You Might Be Carrying Things You Can’t See


Trapped emotions.


As an Emotion Code practitioner, I've seen firsthand how trapped emotions and old beliefs you inherited or picked up from childhood shape our lives, creating subconscious fears and insecurities running in the background whispering things like:

🔕 You're not good enough.

🔕 You have to earn love.

🔕 If you don't sacrifice, you'll be abandoned.

🔕 Nothing good ever comes easy.

🔕 You don't deserve to be treated better.

🔕 This is as good as it gets.

 

These invisible (and sometimes not so invisible) blocks and societal layers shape our relationships in ways we don't even realize on a subconscious level - working sneakily in the background of all we do. And without even understanding it 90% of the time, we attract partners who mirror our unhealed wounds, replaying the same dynamics over and over, wondering why love is so fucking hard.

 

But the truth is, you’re attracting what your nervous system believes is safe. And most of the time? That safety is rooted in trauma.

 

Maybe you:

🌀 Struggle with self-worth, so you settle for less than you deserve.

🌀 Fear abandonment, so you cling to relationships that don't serve you.

🌀 Carry old heartbreak, so you build walls instead of bridges.

 

These emotional blocks aren't just "in your head." They're stored in your energy, influencing your choices, your attractions, even the way you show up in love.

 

Beginning the Shift Away From Self-Sabotage

As an Emotion Code practitioner, I’ve seen firsthand how trapped emotions and subconscious patterns shape love, connection, and self-worth, causing us to:

🌀 Settle for less because they don’t feel worthy

🌀 Build walls instead of bridges because of past heartbreak

🌀 Chase unavailable partners, repeating childhood patterns of rejection

🌀 Sabotage good love because the nervous system equates calm with “boring”


You can’t see it until you start peeling back the layers… but once you do… everything starts to shift.

 

When Love Starts to Blossom Within

The shift happens when we stop searching for love outside ourselves and start cultivating it within. It starts small, sometimes forced, but over time with practice and with care... a (self) love story can emerge.

 

I've watched clients - and experienced it myself - go from feeling stuck in cycles of unhealthy relationships to attracting connections that feel easy, safe, and aligned. Not because we lowered our standards, but because the external always reflects the internal. The brighter you shine on the inside, the higher your bar, the healthier your boundaries. The better you know you... the more aligned your relationships become.

 

When you:

🌀 Release trapped emotions that keep you stuck in fear or unworthiness...

🌀 Rewrite limiting beliefs that tell you love has to be hard...

🌀 Finally believe you deserve a love that feels good...

 

...everything changes

 

The Love You Want is Real. But it Starts With You.

I’m not saying it’s easy - I’m saying it’s possible.

 

When you clear the old weight, the emotional residue, the fears that don’t belong to you—you create space.

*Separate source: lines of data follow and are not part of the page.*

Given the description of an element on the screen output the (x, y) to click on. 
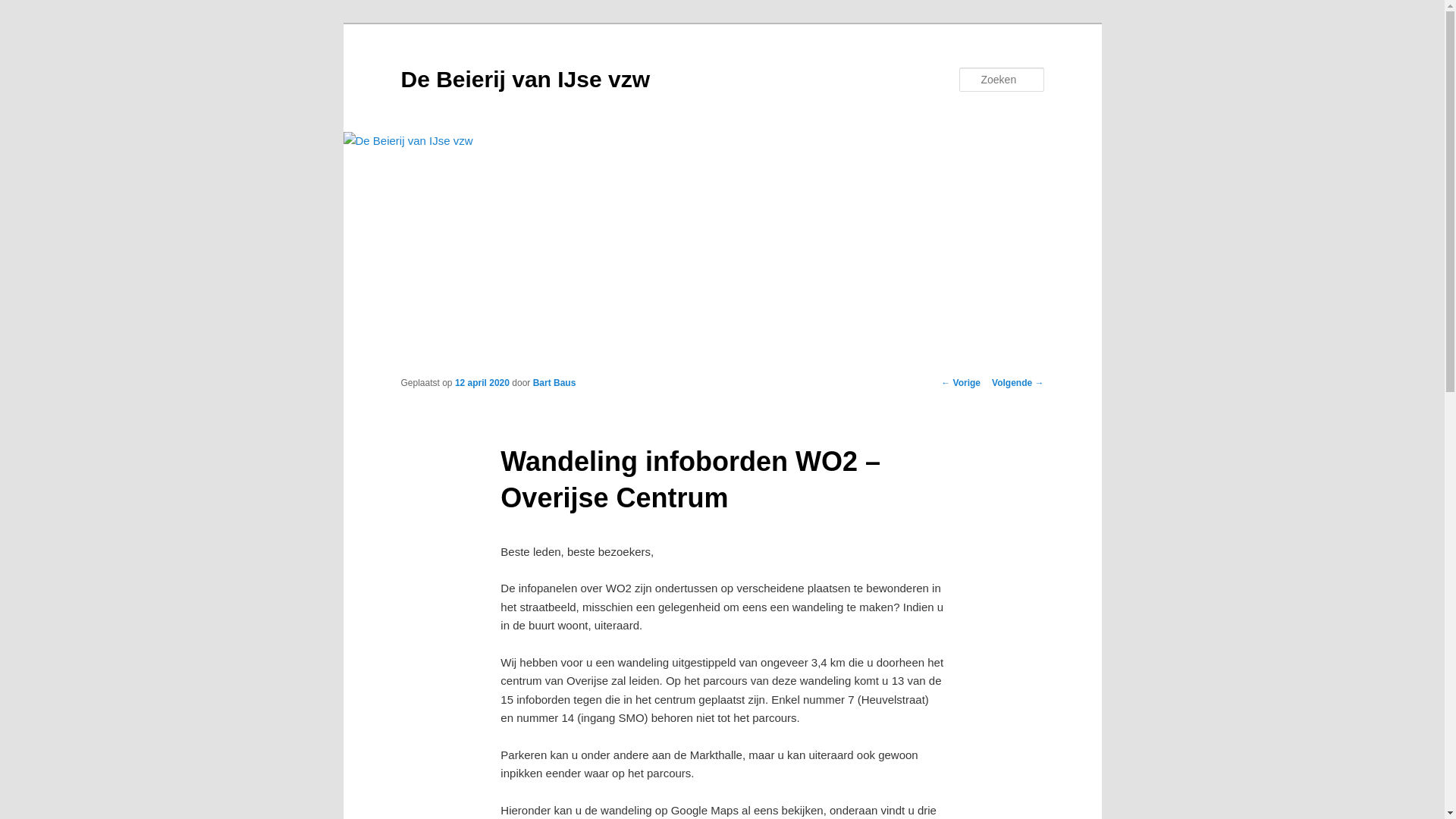
Spring naar de primaire inhoud Element type: text (22, 22)
Bart Baus Element type: text (554, 382)
12 april 2020 Element type: text (482, 382)
Zoeken Element type: text (25, 8)
De Beierij van IJse vzw Element type: text (524, 78)
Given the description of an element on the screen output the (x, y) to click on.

Space for peace. Space for love. Space for someone to meet the version of you who finally knows what you want and what you deserve.

 

So if you’re tired of repeating cycles… if you’re ready to finally feel loved, seen, and safe… let’s clear the patterns that keep pulling you back into relationships that don’t reflect your worth.

 

 

Because the greatest love story you'll ever experience…


Is the one you create with yourself.